**Data to examine**
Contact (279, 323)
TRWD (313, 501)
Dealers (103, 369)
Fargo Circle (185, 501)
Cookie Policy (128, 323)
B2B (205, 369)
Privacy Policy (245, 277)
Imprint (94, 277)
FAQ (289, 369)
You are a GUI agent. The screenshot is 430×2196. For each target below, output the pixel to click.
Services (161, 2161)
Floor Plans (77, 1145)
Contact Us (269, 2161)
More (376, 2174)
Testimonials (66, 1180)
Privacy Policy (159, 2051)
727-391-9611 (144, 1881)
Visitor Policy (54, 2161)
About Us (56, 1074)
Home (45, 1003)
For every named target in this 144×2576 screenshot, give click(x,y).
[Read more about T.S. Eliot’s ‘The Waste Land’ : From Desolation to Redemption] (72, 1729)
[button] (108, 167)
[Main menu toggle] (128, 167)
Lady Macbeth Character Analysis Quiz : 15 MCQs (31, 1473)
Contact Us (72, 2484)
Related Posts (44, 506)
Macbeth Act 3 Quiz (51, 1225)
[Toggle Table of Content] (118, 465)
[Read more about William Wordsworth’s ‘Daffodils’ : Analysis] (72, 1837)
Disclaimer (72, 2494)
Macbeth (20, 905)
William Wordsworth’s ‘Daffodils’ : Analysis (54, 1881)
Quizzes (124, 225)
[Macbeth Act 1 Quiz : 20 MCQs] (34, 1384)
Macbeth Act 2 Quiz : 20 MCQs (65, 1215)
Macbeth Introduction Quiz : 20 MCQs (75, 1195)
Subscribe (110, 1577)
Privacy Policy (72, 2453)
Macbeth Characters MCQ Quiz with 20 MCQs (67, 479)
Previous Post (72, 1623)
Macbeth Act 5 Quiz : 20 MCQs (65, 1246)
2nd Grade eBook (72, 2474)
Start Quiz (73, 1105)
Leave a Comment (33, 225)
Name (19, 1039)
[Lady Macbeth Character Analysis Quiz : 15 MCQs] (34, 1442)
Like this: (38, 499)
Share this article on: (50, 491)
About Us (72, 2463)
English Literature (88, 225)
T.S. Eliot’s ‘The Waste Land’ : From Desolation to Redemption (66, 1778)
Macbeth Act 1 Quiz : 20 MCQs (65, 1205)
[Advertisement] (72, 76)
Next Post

**Exercise description**
Give back exactly the lines above starting at the line where "TRWD (313, 501)" appears and ending at the line where "For every named" appears, both included, with no other lines.

**Answer to the exercise**
TRWD (313, 501)
Dealers (103, 369)
Fargo Circle (185, 501)
Cookie Policy (128, 323)
B2B (205, 369)
Privacy Policy (245, 277)
Imprint (94, 277)
FAQ (289, 369)
You are a GUI agent. The screenshot is 430×2196. For each target below, output the pixel to click.
Services (161, 2161)
Floor Plans (77, 1145)
Contact Us (269, 2161)
More (376, 2174)
Testimonials (66, 1180)
Privacy Policy (159, 2051)
727-391-9611 (144, 1881)
Visitor Policy (54, 2161)
About Us (56, 1074)
Home (45, 1003)
For every named target in this 144×2576 screenshot, give click(x,y).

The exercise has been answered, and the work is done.